_Tasks for this exercise_.
#1 In the passage on Oakland, Wisconsin, which is the largest of the town's named lakes?
#2 In the passage on Oakland, Wisconsin, turn the paragraph beginning "There were 378 households" into a bulleted list that keeps its main figures.
#3 Translate this sentence from the passage on Oakland, Wisconsin, into Spanish: "The town is located north of the center of Burnett County."

Oakland is a town in Burnett County in the U.S. state of Wisconsin. The population was 980 at the 2020 census. It is along Wisconsin Highway 35. The unincorporated communities of Oakland and Yellow Lake are located in the town.

==Geography==
The town is located north of the center of Burnett County. According to the United States Census, the town has a total area of 85.2 sqkm, of which 67.4 sqkm is land and 17.8 sqkm, or 20.90%, is water. The town is home to 21 named lakes, the largest of which is Yellow Lake, and several more unnamed ones.

==Demographics==
As of the census of 2000, there were 778 people, 378 households, and 233 families residing in the town. The population density was 29.9 people per square mile (11.6/km^{2}). There were 1,045 housing units at an average density of 40.2 per square mile (15.5/km^{2}). The racial makeup of the town was 96.27% White, 3.08% Native American, 0.13% Asian, and 0.51% from two or more races. Hispanic or Latino of any race were 0.51% of the population.

There were 378 households, out of which 15.1% had children under the age of 18 living with them, 56.1% were married couples living together, 2.9% had a female householder with no husband present, and 38.1% were non-families. 32.8% of all households were made up of individuals, and 11.6% had someone living alone who was 65 years of age or older. The average household size was 2.06 and the average family size was 2.58.

In the town, the population was spread out, with 15.4% under the age of 18, 3.2% from 18 to 24, 21.3% from 25 to 44, 36.4% from 45 to 64, and 23.7% who were 65 years of age or older. The median age was 50 years. For every 100 females, there were 109.1 males. For every 100 females age 18 and over, there were 108.2 males.

The median income for a household in the town was $35,859, and the median income for a family was $40,132. Males had a median income of $32,308 versus $30,208 for females. The per capita income for the town was $19,773. About 3.6% of families and 5.4% of the population were below the poverty line, including 4.3% of those under age 18 and 2.1% of those age 65 or over.

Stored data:
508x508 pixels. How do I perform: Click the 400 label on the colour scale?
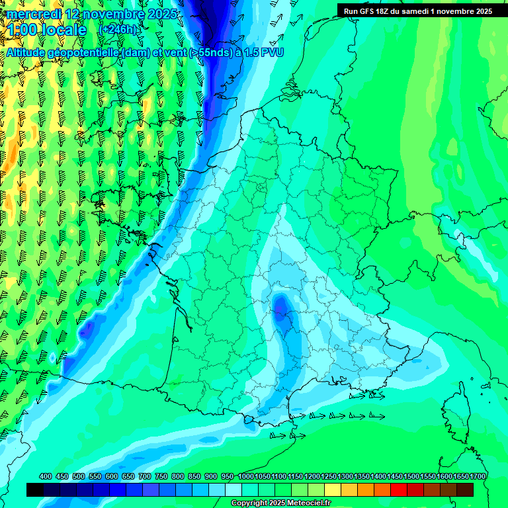pos(46,476)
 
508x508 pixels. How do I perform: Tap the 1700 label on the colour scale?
pos(478,476)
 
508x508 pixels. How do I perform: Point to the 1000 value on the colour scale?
pos(246,476)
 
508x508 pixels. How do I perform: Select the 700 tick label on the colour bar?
pos(145,476)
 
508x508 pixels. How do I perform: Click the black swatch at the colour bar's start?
pos(35,489)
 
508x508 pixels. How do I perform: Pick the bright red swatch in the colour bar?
pos(399,489)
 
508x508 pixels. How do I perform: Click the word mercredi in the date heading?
pos(34,14)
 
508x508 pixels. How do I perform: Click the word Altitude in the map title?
pos(29,52)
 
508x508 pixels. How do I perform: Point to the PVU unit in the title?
pos(271,52)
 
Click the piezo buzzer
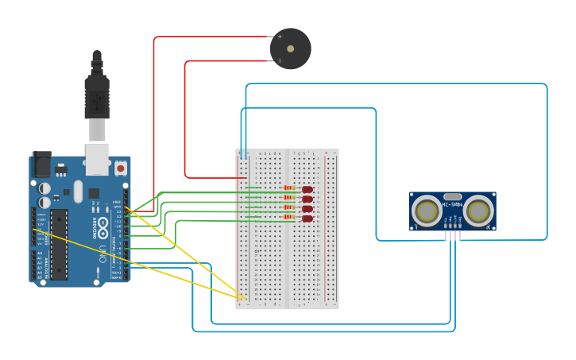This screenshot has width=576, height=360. (291, 48)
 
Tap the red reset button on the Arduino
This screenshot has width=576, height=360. (120, 168)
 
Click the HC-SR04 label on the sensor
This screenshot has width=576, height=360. (453, 205)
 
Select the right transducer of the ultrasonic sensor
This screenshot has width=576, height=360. (478, 211)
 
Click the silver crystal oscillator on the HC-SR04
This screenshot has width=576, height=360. (453, 195)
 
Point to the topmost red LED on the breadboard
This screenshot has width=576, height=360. (307, 189)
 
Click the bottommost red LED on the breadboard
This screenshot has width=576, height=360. (307, 218)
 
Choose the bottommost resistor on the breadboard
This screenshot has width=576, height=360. (288, 218)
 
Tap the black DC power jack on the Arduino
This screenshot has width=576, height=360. (41, 165)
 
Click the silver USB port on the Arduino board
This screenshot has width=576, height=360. (97, 159)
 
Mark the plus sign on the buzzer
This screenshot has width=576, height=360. (280, 37)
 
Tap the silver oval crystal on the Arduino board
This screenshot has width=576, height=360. (78, 192)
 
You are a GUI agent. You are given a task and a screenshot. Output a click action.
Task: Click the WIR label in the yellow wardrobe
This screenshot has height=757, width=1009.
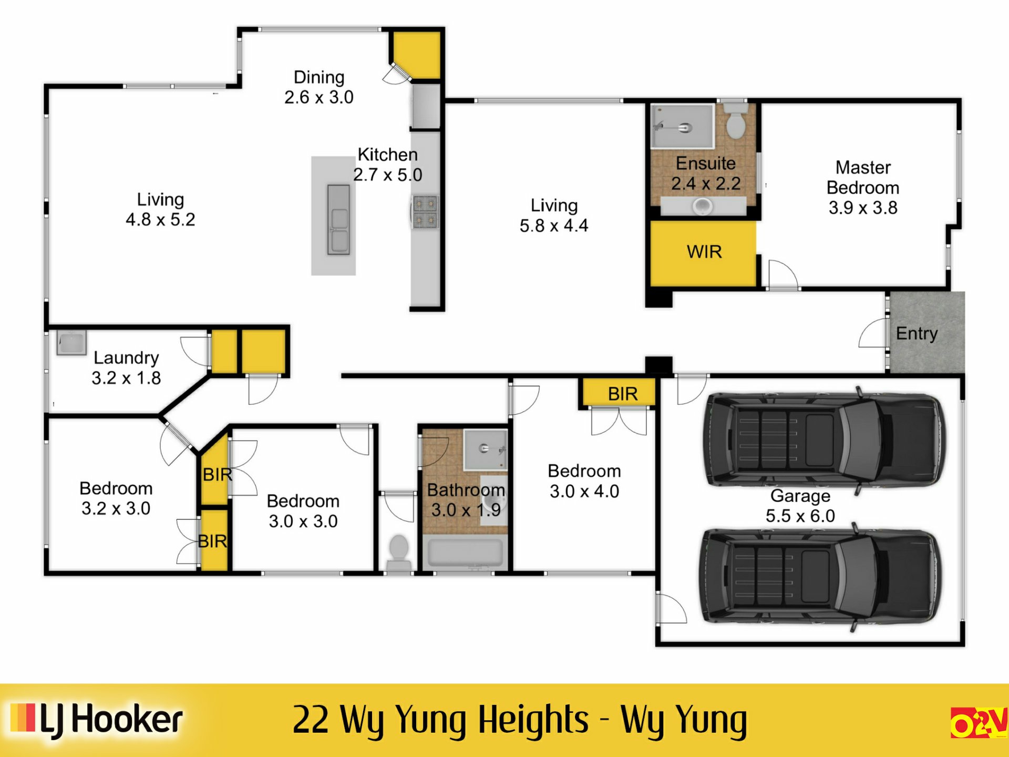pos(704,252)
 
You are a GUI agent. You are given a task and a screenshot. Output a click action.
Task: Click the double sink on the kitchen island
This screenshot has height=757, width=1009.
pos(338,220)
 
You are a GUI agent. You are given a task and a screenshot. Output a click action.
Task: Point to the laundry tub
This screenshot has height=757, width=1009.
pos(71,343)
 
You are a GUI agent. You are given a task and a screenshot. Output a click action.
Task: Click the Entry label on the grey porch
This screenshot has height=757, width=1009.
pos(917,333)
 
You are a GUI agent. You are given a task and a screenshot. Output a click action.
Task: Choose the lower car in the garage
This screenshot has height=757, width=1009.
pos(820,576)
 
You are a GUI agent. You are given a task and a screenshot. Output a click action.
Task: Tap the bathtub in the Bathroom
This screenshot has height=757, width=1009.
pos(466,552)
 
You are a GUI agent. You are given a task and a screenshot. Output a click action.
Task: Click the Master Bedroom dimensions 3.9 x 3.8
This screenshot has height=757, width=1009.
pos(863,208)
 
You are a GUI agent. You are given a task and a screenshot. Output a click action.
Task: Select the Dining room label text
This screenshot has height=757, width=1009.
pos(319,77)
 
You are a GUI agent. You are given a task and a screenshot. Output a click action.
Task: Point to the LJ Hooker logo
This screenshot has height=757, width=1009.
pos(97,720)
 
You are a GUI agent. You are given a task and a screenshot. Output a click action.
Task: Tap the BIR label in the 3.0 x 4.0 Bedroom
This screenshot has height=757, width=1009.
pos(623,394)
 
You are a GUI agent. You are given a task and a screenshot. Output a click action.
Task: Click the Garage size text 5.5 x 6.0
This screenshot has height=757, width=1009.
pos(800,516)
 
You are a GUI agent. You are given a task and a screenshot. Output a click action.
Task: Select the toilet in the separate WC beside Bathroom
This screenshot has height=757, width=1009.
pos(399,549)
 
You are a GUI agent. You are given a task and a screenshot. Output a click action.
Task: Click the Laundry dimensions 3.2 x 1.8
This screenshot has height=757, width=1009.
pos(126,378)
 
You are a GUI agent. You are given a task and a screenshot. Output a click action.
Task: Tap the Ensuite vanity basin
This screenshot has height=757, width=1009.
pos(702,206)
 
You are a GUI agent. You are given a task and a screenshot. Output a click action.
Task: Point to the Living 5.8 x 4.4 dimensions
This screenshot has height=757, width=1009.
pos(554,226)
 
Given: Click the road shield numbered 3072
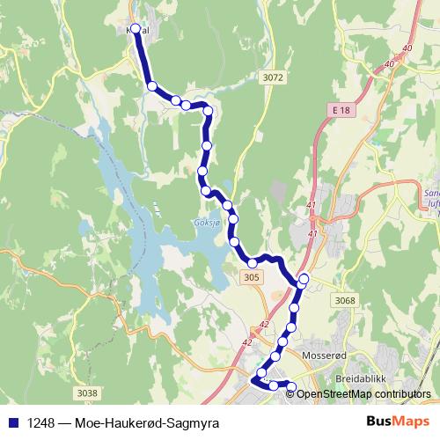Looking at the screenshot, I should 274,78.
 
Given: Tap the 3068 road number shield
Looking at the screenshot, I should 344,301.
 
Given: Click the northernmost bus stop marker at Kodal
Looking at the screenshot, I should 136,28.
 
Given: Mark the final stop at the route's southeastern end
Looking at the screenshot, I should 292,385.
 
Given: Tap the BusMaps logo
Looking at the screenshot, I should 399,422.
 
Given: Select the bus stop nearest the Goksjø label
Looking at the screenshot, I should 232,220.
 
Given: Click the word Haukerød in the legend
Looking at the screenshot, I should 136,422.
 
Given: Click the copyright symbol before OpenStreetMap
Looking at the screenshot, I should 292,394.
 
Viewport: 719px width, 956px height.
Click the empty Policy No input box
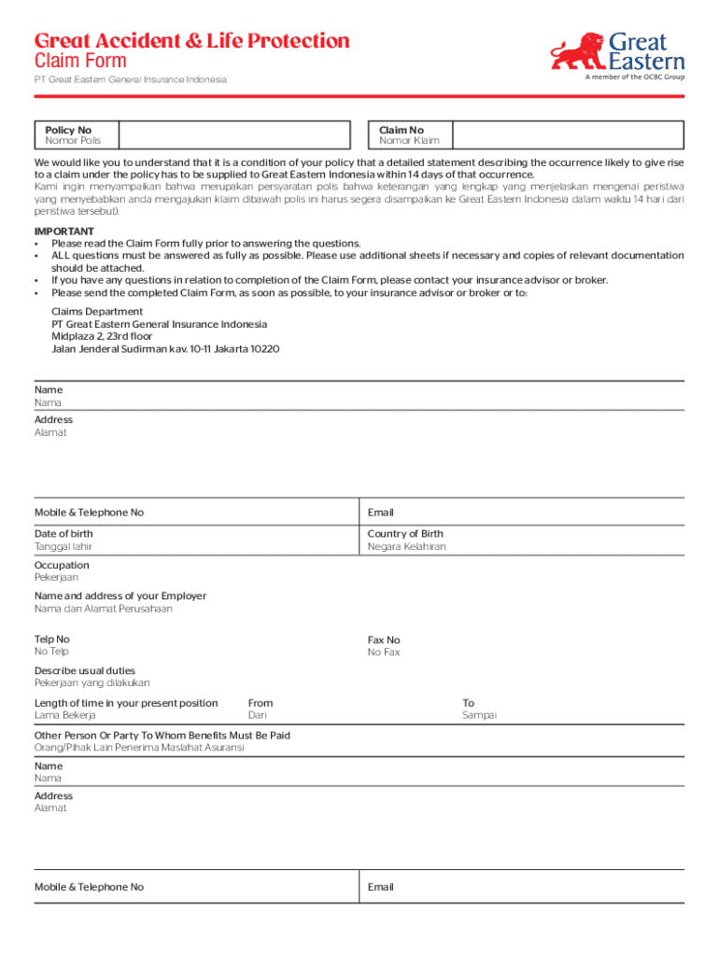coord(234,135)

_Task-by-task outputs_.
#1 Yellow Lake

#2
- Total households: 378
- With children under 18 living with them: 15.1%
- Married couples living together: 56.1%
- Female householder with no husband present: 2.9%
- Non-families: 38.1%
- Made up of individuals: 32.8%
- Someone living alone aged 65 or older: 11.6%
- Average household size: 2.06
- Average family size: 2.58

#3 El pueblo está ubicado al norte del centro del condado de Burnett.